Metabolizma, kişinin beslenme düzenine göre hızını arttırıp azaltabilir
Aç kalmanın metabolizma hızını etkileyen bir faktör olduğunu belirten Bilir, “Metabolizma hızı kişinin günlük yaktığı enerjiyi belirler. Yani aynı boy, aynı kiloda bulunan ve aynı hareketliliğe sahip iki kişiden birinin metabolizma hızı fazla diğerinin az ise bu iki kişi aynı kalori ile hazırlanmış bir zayıflama diyetine girdiklerinde metabolizma hızı fazla olan diğerine göre daha çok kilo verecektir. İnsan metabolizması, kişinin beslenme düzenine göre hızını arttırıp azaltabilir. Mesela bir kişi uzun süre aç kalırsa vücut koruma içgüdüsü ile metabolizma hızını yani yaktığı enerji miktarını düşürerek elindeki enerjiyi daha uzun süreli kullanmaktadır. Uzun süreli açlığa sürekli maruz kalan metabolizma bu sürenin ardından tüketilen gıdaları vücudun en büyük enerji deposu olan yağ olarak depolamaya yönelir. Çünkü açlık tekrar geldiğinde yağ deposu, kas ve diğer enerji depolarından daha iyi bir kaynaktır” şeklinde konuştu.

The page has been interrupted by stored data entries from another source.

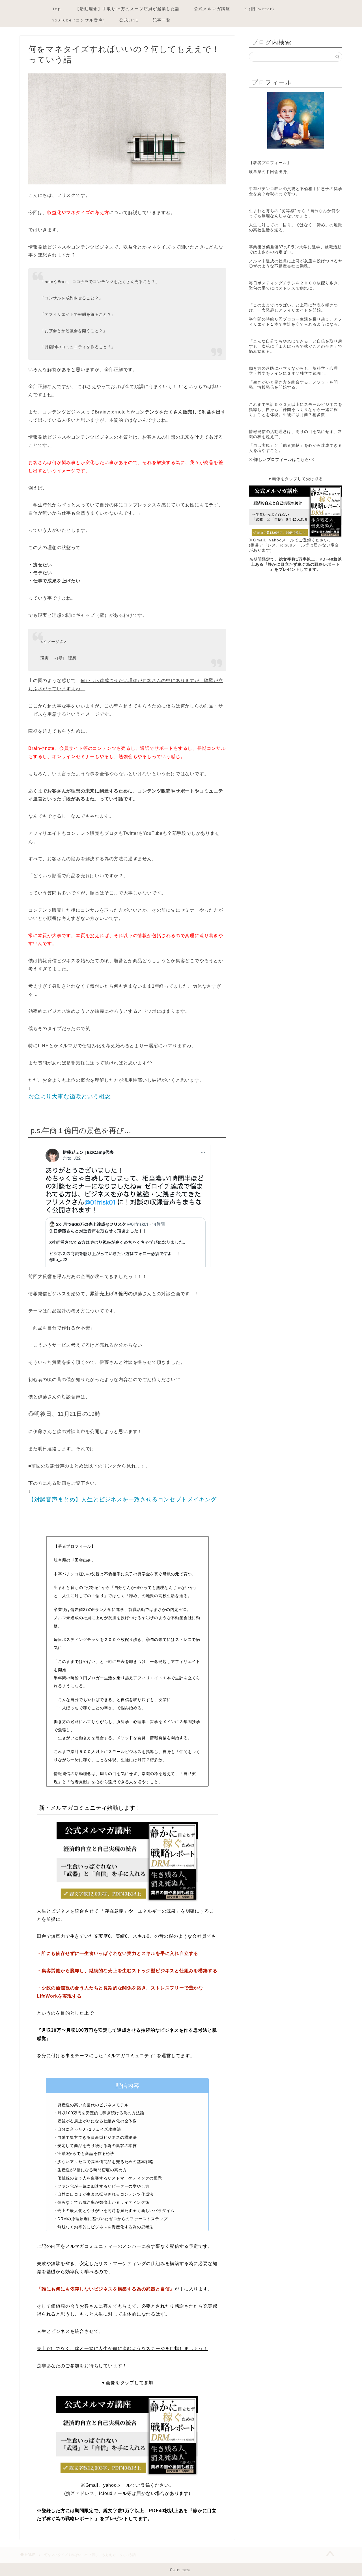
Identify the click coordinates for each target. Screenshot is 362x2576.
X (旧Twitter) (259, 8)
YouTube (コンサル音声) (78, 20)
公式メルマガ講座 (212, 8)
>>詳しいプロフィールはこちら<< (281, 460)
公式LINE (129, 20)
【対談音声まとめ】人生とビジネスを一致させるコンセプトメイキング (122, 1499)
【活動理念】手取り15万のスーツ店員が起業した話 (127, 8)
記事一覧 (162, 20)
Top (56, 8)
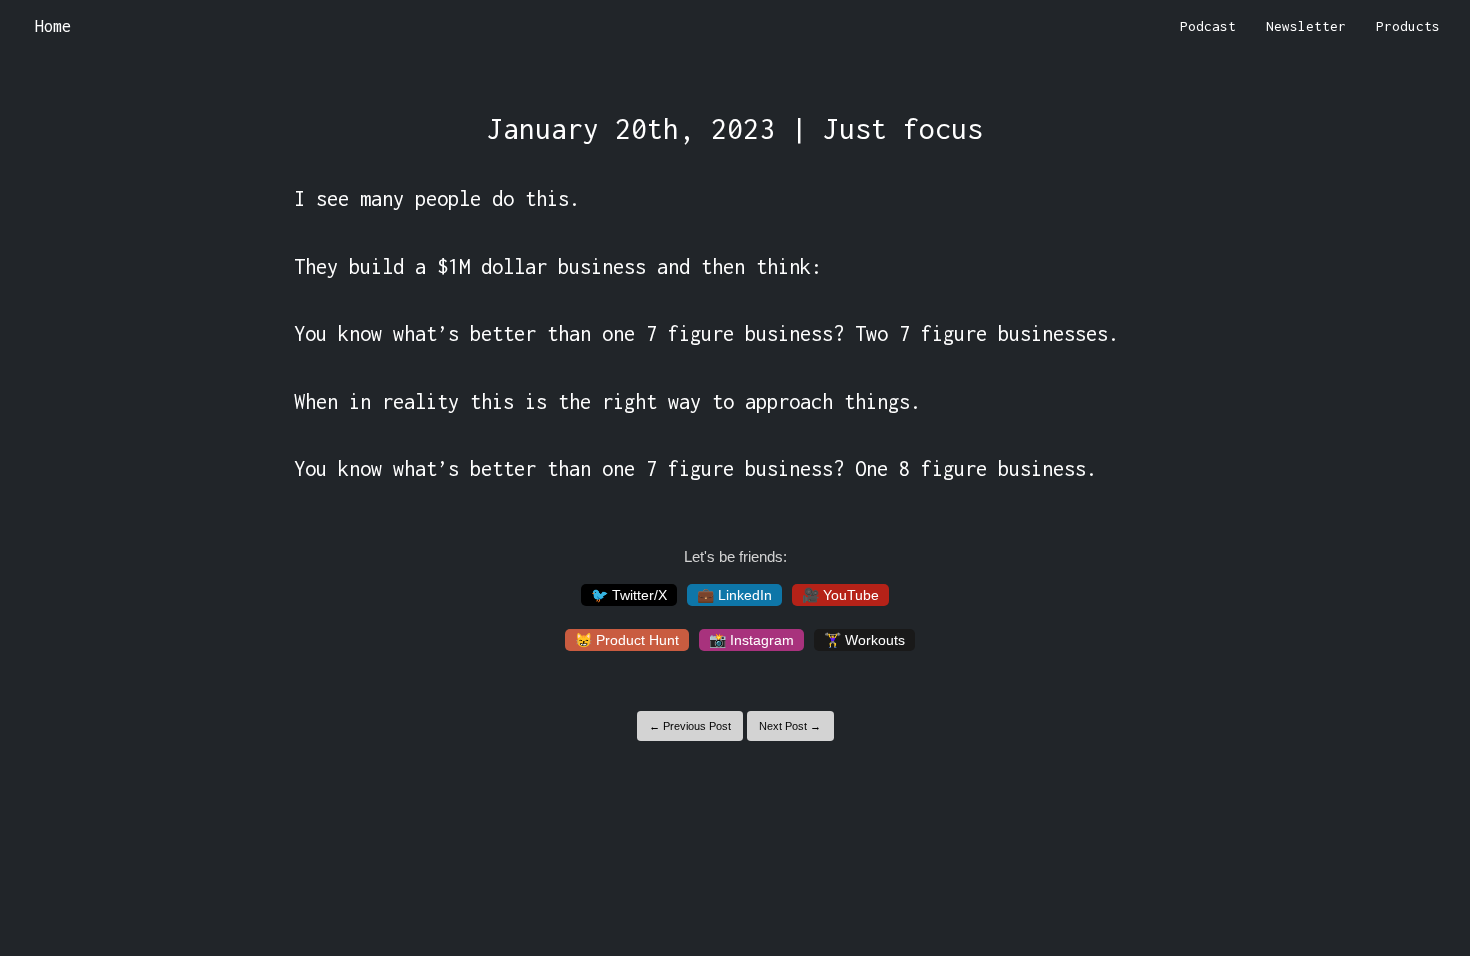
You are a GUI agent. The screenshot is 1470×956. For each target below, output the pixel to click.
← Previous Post (690, 726)
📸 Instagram (751, 640)
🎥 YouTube (840, 595)
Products (1408, 26)
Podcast (1208, 26)
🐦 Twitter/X (629, 595)
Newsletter (1306, 26)
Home (53, 26)
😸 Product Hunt (627, 640)
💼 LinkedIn (734, 595)
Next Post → (790, 726)
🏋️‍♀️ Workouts (864, 640)
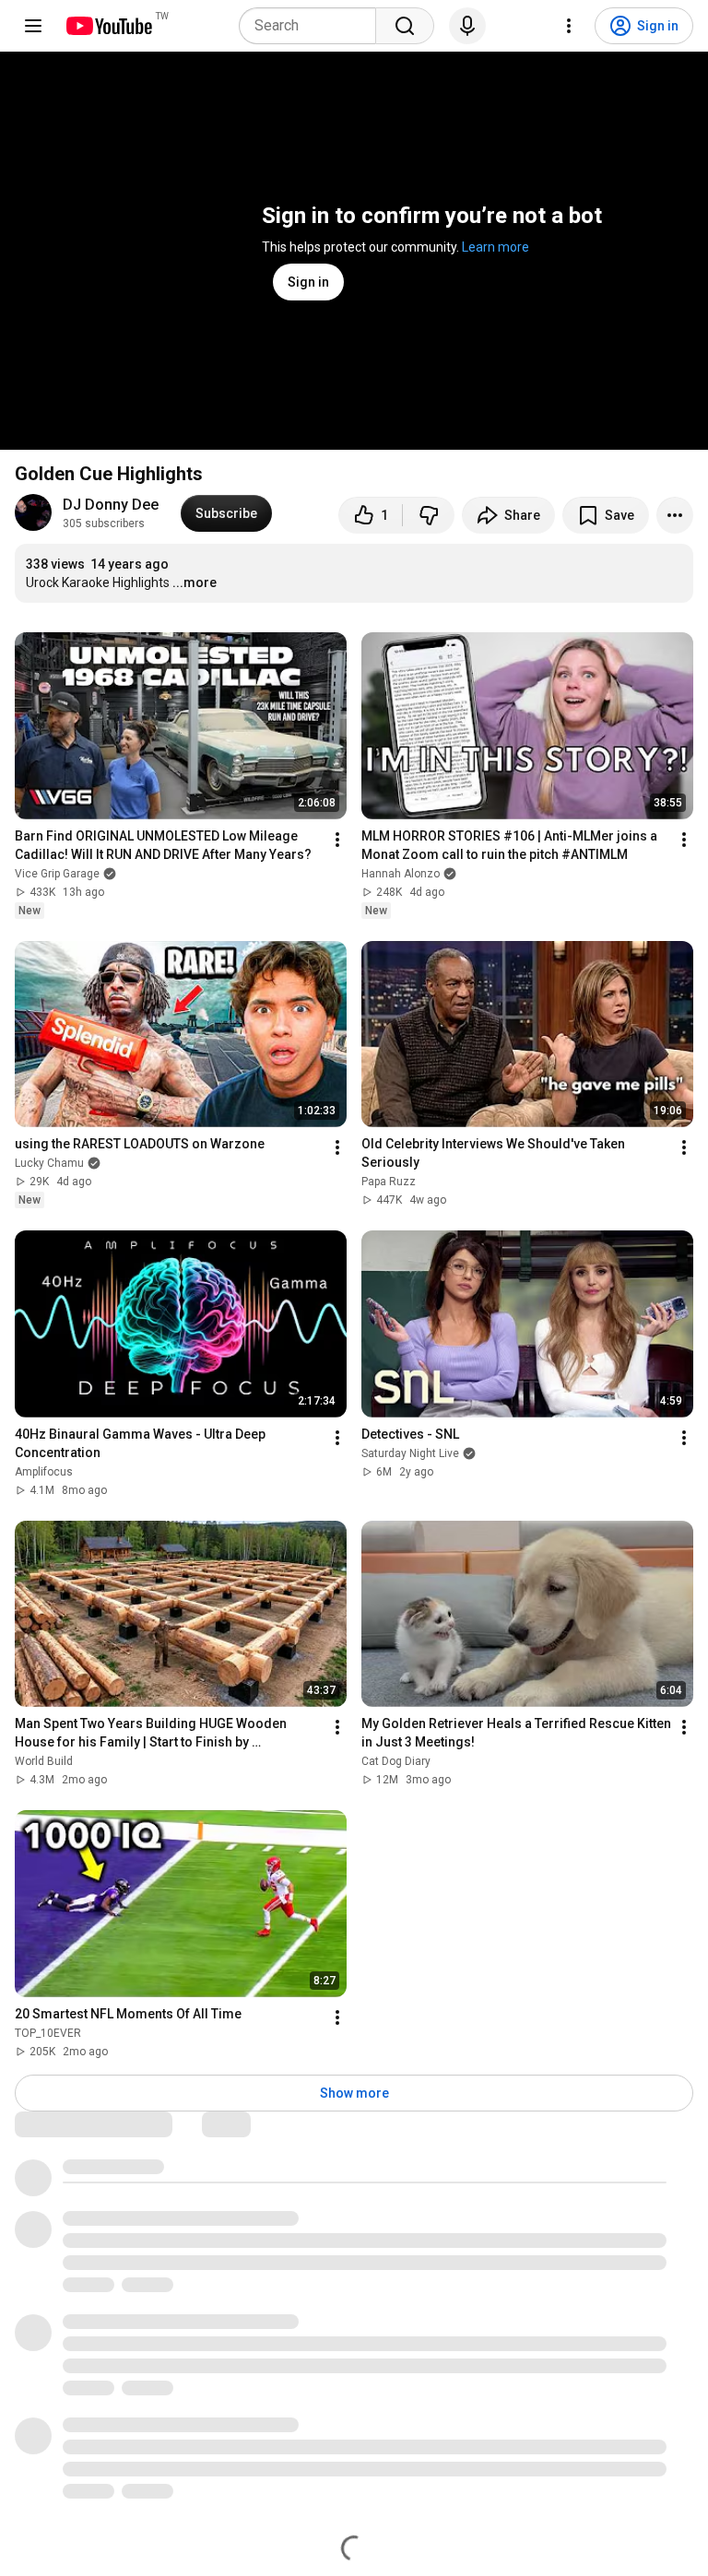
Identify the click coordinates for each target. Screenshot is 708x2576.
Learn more (495, 247)
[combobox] (313, 26)
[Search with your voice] (467, 25)
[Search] (404, 25)
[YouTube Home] (108, 26)
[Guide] (33, 26)
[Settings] (569, 26)
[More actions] (674, 515)
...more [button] (194, 582)
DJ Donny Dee (111, 504)
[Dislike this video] (428, 515)
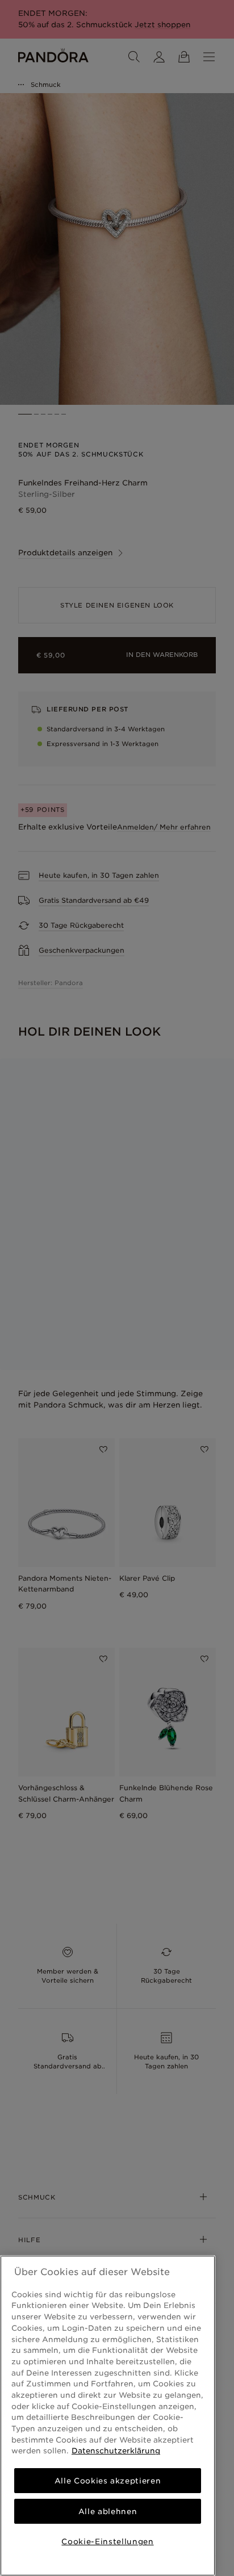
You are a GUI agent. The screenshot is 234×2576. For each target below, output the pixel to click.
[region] (107, 2415)
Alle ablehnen (107, 2511)
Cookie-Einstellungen (107, 2541)
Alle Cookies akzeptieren (108, 2480)
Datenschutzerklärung (116, 2450)
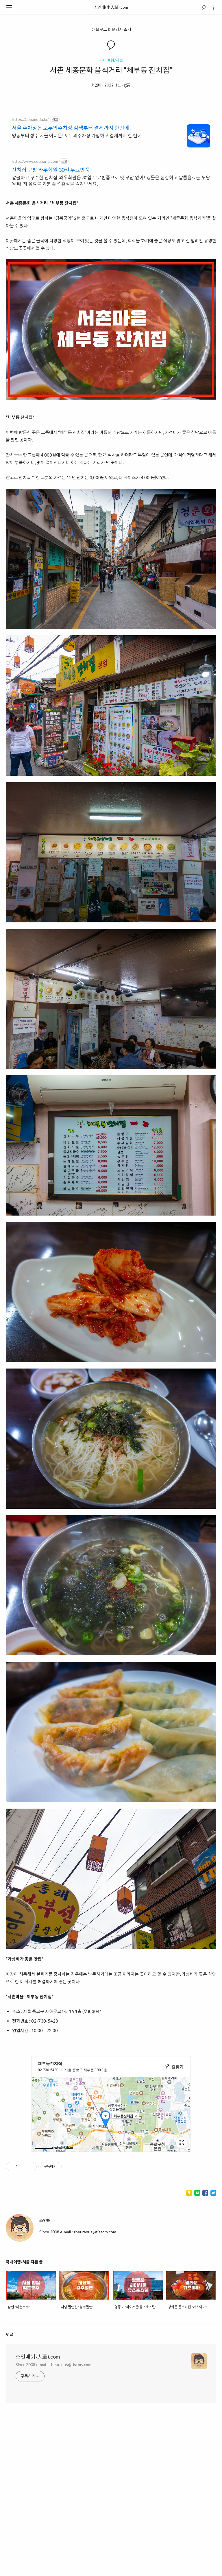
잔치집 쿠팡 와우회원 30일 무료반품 (51, 170)
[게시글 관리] (30, 2166)
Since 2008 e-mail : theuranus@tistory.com (53, 2364)
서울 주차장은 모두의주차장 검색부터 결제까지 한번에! (71, 128)
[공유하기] (23, 2166)
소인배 (96, 85)
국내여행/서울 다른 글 (24, 2261)
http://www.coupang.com (35, 161)
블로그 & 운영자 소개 (113, 29)
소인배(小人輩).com (111, 7)
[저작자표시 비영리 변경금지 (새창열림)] (69, 2166)
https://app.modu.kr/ (30, 119)
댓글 (9, 2334)
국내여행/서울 (111, 60)
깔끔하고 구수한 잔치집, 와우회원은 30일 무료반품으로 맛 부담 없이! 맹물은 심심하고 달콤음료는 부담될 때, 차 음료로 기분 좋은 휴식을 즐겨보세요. (111, 180)
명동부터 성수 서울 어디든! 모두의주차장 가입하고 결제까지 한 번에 (77, 135)
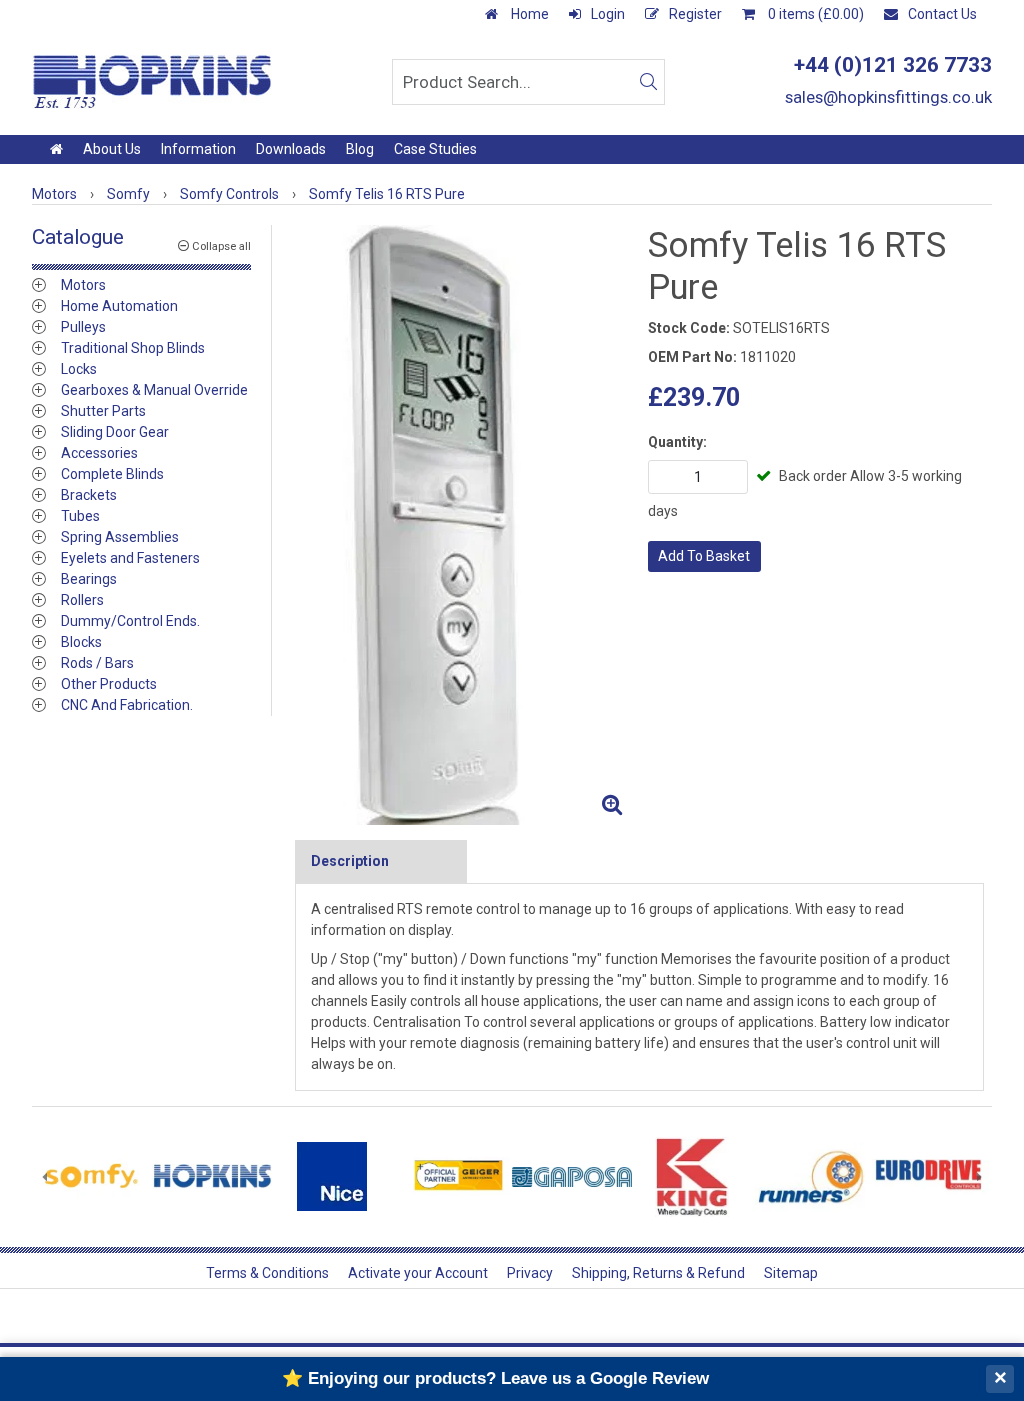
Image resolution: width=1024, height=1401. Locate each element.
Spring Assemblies (120, 537)
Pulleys (83, 327)
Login (608, 14)
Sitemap (791, 1273)
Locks (79, 369)
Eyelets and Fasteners (130, 558)
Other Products (109, 684)
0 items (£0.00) (814, 14)
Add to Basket (704, 556)
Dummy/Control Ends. (130, 621)
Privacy (530, 1273)
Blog (360, 149)
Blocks (81, 642)
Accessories (99, 453)
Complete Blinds (112, 474)
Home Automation (119, 306)
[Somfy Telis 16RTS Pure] (463, 525)
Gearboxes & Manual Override (154, 390)
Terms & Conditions (267, 1273)
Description (350, 861)
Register (695, 14)
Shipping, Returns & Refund (658, 1273)
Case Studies (435, 149)
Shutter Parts (103, 411)
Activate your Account (418, 1273)
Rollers (82, 600)
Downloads (291, 149)
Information (198, 149)
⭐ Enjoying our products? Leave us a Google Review (495, 1378)
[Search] (648, 82)
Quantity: (677, 442)
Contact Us (942, 14)
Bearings (89, 579)
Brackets (89, 495)
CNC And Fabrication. (127, 705)
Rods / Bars (97, 663)
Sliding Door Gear (115, 432)
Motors (83, 285)
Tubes (80, 516)
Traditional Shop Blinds (133, 348)
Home (528, 14)
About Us (112, 149)
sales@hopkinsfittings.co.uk (888, 97)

Metabolizmanın bu hareketlerinin, yaşamımızı sürdürmek için vücudumuzun oluşturduğu bir koruma içgüdüsü olduğunu vurgulayan Bilir, “Metabolizmamız uzun süreli açlığa dayanabilmemiz için kendini yavaşlatıyor ve enerjiyi verimli kullanıyor” ifadelerini kullandı.
Uzun süreli açlığın ardından tüketilen ilk öğün yağ olarak depolanıyor
Metabolizmanın, uzun süreli açlık sonucunda karın yağlanmasına neden olduğunu sıralayan deneyimli diyetisyen, “Özellikle son yüzyılda gelişmiş toplumlarda besine ulaşmak için gereken fiziksel çabanın azalması, alınan fazla enerjinin yakılmasını engelliyor. Tüketilen besinlerin kalori miktarlarının giderek artışı fazladan enerji deposu oluşturuyor. Yemek tüketmeye ayrılan vaktin azalması ve buna bağlı olarak fastfood diye tabir ettiğimiz tez tadımlık gıdaların tüketiminin artması alınan kaloriyi arttırıyor. Uzun süreli açlığın yanında gelen yetersiz fiziksel aktiviteye karşılık metabolizma kendini yavaşlatmaya devam ediyor. Vücudumuz, uzun süreli açlığın ardından tüketilen ilk öğünü yağ olarak depoluyor” diye konuştu.
Güne mutlaka kahvaltıyla başlanmalı
Bu süreçlerin ardı ardına gelmesinin kişilerin zayıf veya kilolu olmaları fark etmeksizin bölgesel olarak yağlanmaya sebep olduğunu ifade eden Bilir, “Eğer kahvaltı öğünü atlanırsa, geceden gelen açlıkla birlikte koruma içgüdüsü devreye girer ve metabolizmayı yavaşlatır. Bu yüzden güne mutlaka kahvaltıyla başlanmalı. Kahvaltının ardından öğlen ve akşam yemekleri mutlaka tüketilmeli. Ana öğünlerin aralarında, aç kalmayı ve kan şekeri dalgalanmalarını önleyecek küçük ve sağlıklı atıştırmalıklar eklenmeli. Çalışma şartlarının zorunlu kıldığı hareketsizliğe karşın kişi kendine uygun bir fiziksel aktivite bulmalı. Bütün beslenme önerilerinin olmazsa olmazı su tüketimi günlük ortalama 12-13 su bardağı olmalıdır” diyerek sözlerini tamamladı.